Deductive reasoning and inductive reasoning have been widely employed for studying Earth's history. In contrast to deduction and induction, abduction is derived from accumulation and analysis of large amounts of reliable data, independently of a premise or generalization. Abduction thus has the potential to generate transformative discoveries in science. With the accumulation of enormous volumes of deep-time Earth data, geoscientists are poised to transform research in deep-time Earth science through data-driven abductive discovery.
However, three issues must be resolved to facilitate abductive discovery using deep-time databases. First, many relevant geodata resources are not in compliance with FAIR (findable, accessible, interoperable and reusable) principles for scientific data management and stewardship. Second, concepts and terminologies used in databases are not well defined; thus, the same terms may have different meanings across databases. Without standardized terminology and definitions of concepts, it is difficult to achieve data interoperability and reusability. Third, databases are highly heterogeneous in terms of geographic regions, spatial and temporal resolution, coverages of geological themes, limitations of data availability, formats, languages and metadata. Due to the complex evolution of Earth and interactions among multiple spheres (e.g., lithosphere, hydrosphere, biosphere and atmosphere) in Earth systems, it is difficult to see the whole picture of Earth's evolution from separated thematic views, each with limited scope.
Big data and artificial intelligence are creating opportunities for resolving these issues. To explore Earth's evolution efficiently and effectively through deep-time big data, we need FAIR, synthetic and comprehensive databases across all fields of deep-time Earth science, couple with tailored computation methods. This goal motivates the Deep-time Digital Earth program (DDE), which is the first "big science program" initiated by the International Union of Geological Sciences (IUGS) and developed in cooperation with national geological surveys, professional associations, academic institutions, and scientists around the world. The main objective of DDE is to facilitate deep-time, data-driven discoveries through international and interdisciplinary collaborations. DDE aims to provide an open platform for linking existing deep-time Earth data and integrating geological data that users can interrogate by specifying time, space, and subject (i.e., a "Geological Google") and for processing data for knowledge discovery using a knowledge engine (Deep-time Earth Engine) that provides computing power, models, methods, and algorithms (Figure 1).
To achieve its mission and vision, the DDE program has three main components: program management committees, centers of excellence, and working, platform and task groups. And DDE will build on existing deep-time Earth knowledge systems and develop an open platform (Figure 2). A deep-time Earth knowledge system consists of the basic definitions and relationships among concepts in deep-time Earth, which are necessary for harmonizing deep-time Earth data and developing a knowledge engine for supporting abductive exploration of Earth's evolution. The first step in DDE's research plan is to build on existing deep-time Earth knowledge systems. The second step in DDE's research plan is to build an interoperable deep-time Earth data infrastructure. And the third step in DDE's research plan is to develop a deep-time Earth open platform.

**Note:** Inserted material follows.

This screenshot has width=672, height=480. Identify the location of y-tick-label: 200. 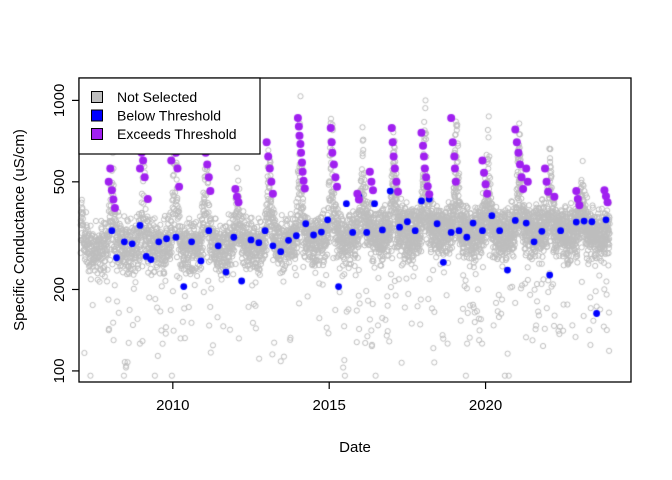
(60, 290). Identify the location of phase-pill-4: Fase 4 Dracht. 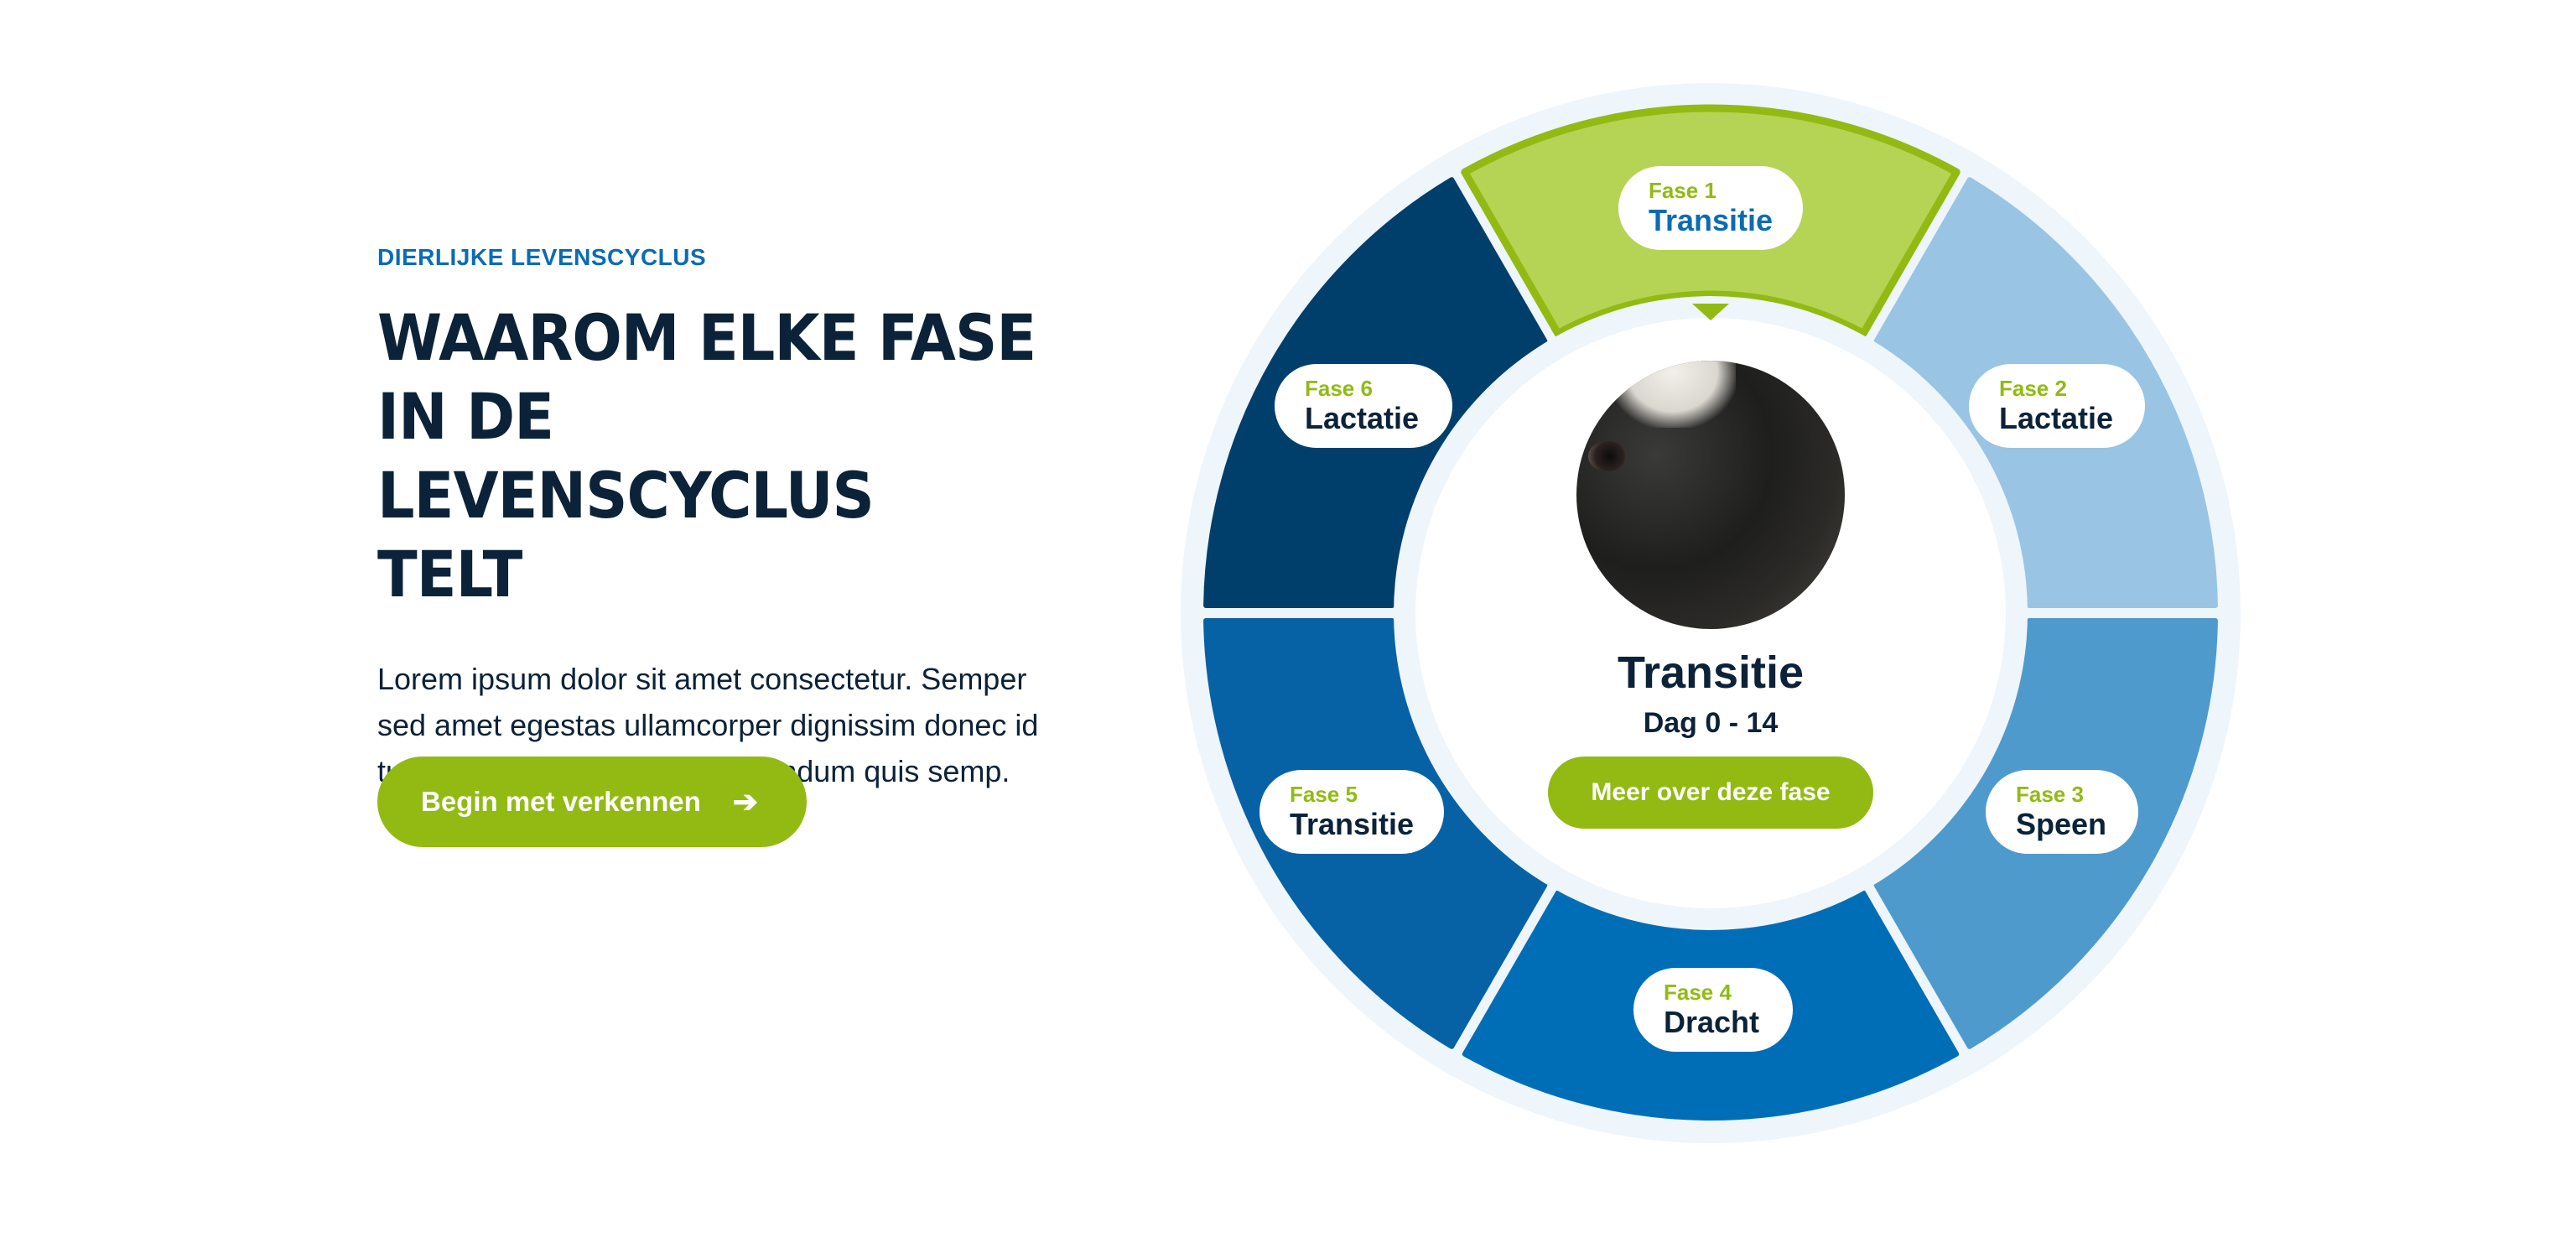
(1713, 1010).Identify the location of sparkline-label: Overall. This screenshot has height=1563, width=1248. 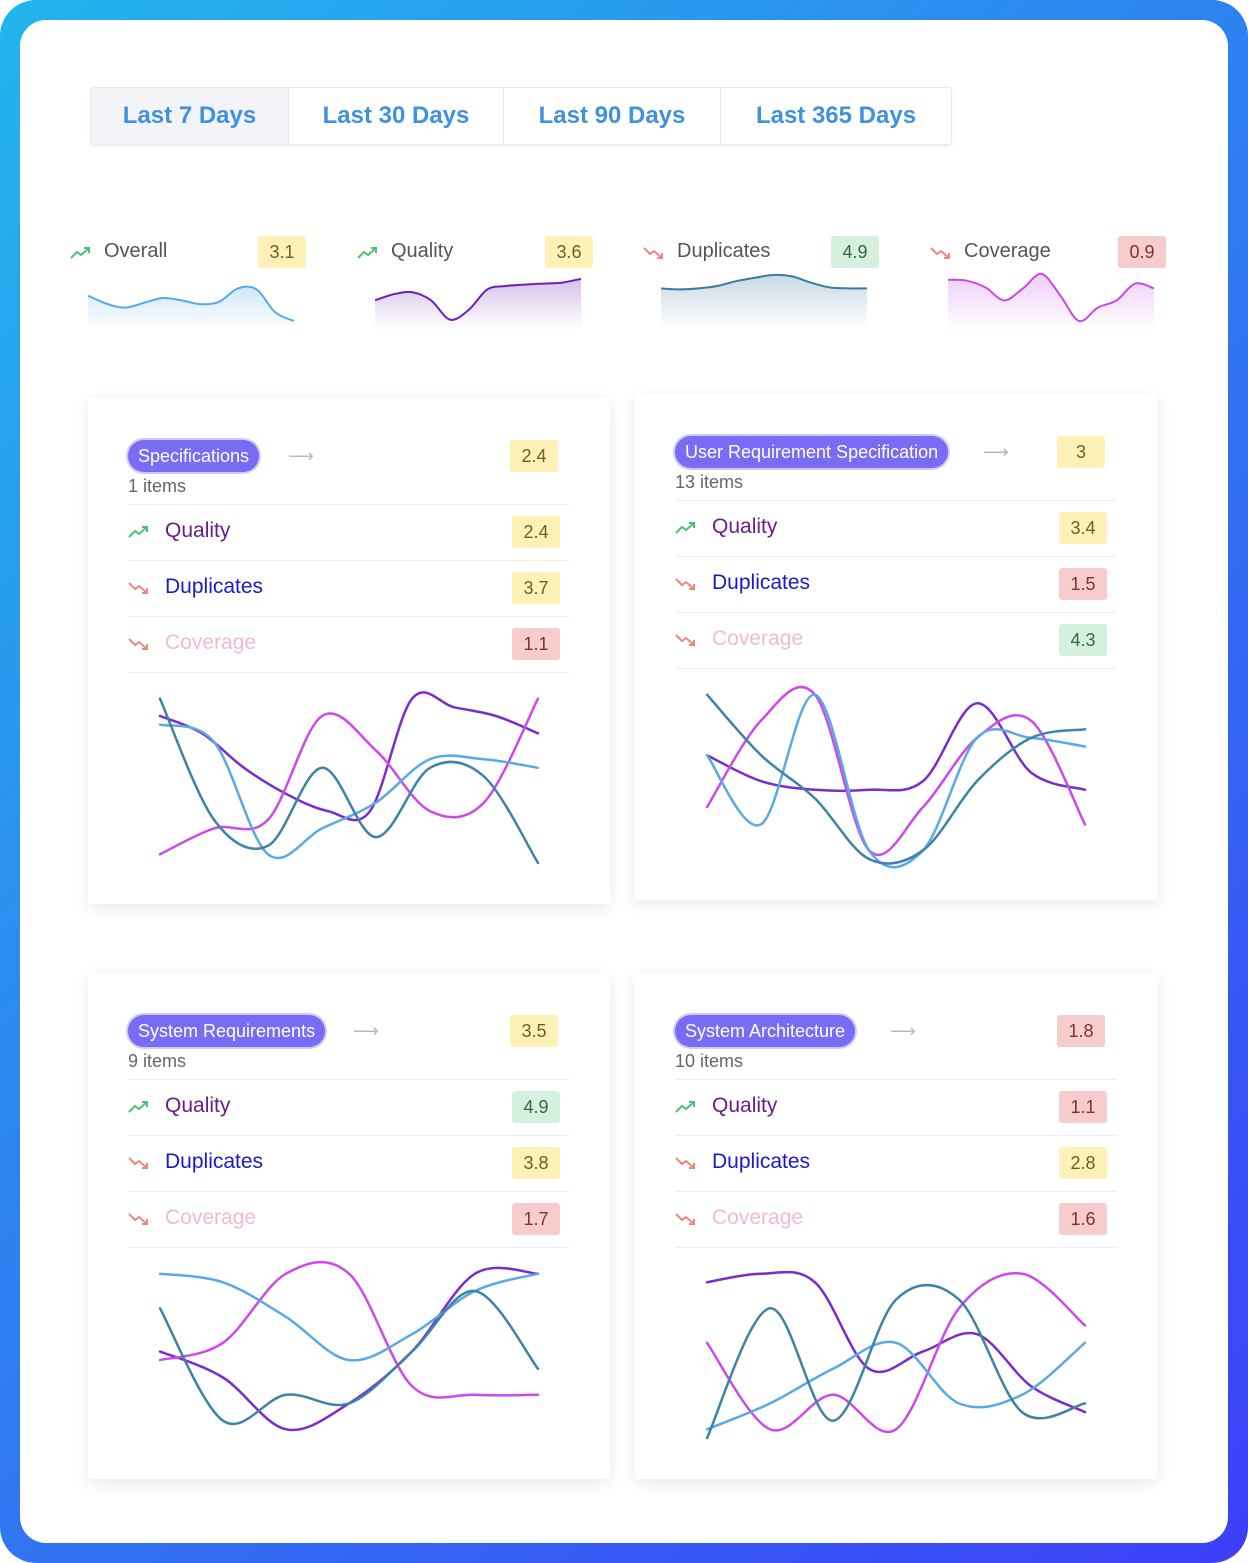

The execution of the DDE program consists of four phases. In Phase 1, DDE establishes an organizational structure with international standards of policy and management. In Phase 2, DDE forms the initial teams and builds on existing deep-time Earth knowledge systems and data standards by collaborating with existing ontology researchers in the geosciences, while working to link and harmonize deep-time Earth databases. In Phase 3, DDE develops tailored algorithms and techniques for environments of cloud computing and supercomputing. In Phase 4, Earth scientists and data scientists collaborate seamlessly on compelling and integrative scientific problems.
As integrative and international ambitions of the DDE program, several challenges were anticipated. However, by creating an open-access data resource that for the first time integrates all aspects of Earth's narrated past, DDE holds the promise of understanding our planet's past, present, and future in new and vivid detail.